_Exercise directions:_ Copy each of the items below word for word, leaving out the pictures.

_Listed entries:_

** BEGIN **

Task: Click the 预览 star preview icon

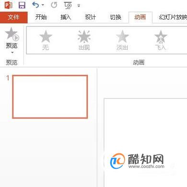Action: coord(12,34)
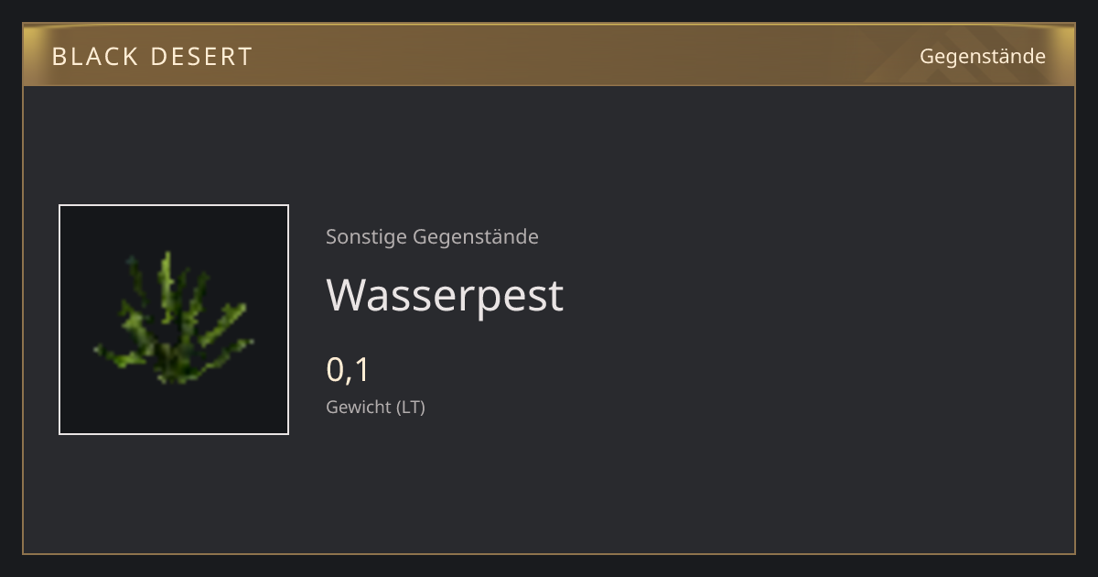This screenshot has width=1098, height=577.
Task: Click the Gewicht (LT) label
Action: (375, 407)
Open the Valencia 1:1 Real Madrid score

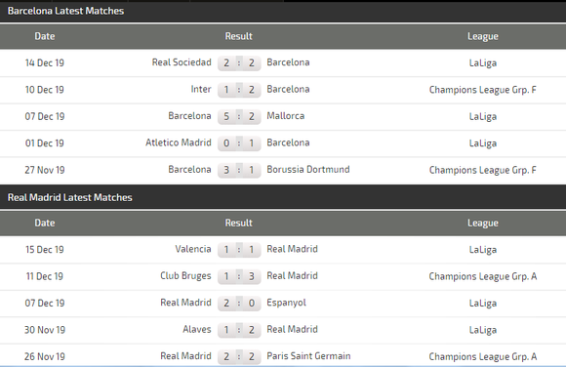point(239,250)
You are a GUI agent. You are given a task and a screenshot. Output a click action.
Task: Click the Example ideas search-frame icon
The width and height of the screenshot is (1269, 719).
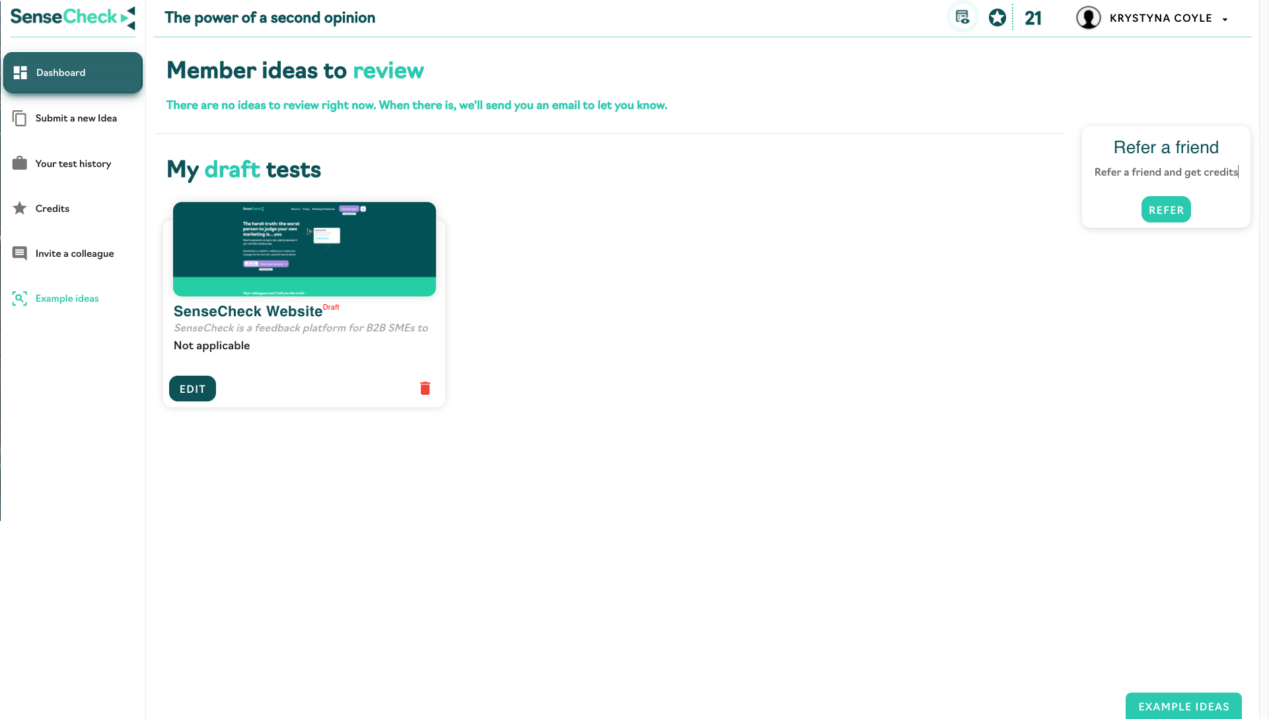[x=20, y=298]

** END **

_Solution:_
Task: Click the 预览 star preview icon

Action: coord(12,34)
This screenshot has width=1098, height=577.
Task: Click the Gewicht (LT) label
Action: (375, 407)
Open the Valencia 1:1 Real Madrid score

point(239,250)
You are a GUI agent. You are given a task and a screenshot. Output a click action.
Task: Click the Example ideas search-frame icon
The width and height of the screenshot is (1269, 719).
[x=20, y=298]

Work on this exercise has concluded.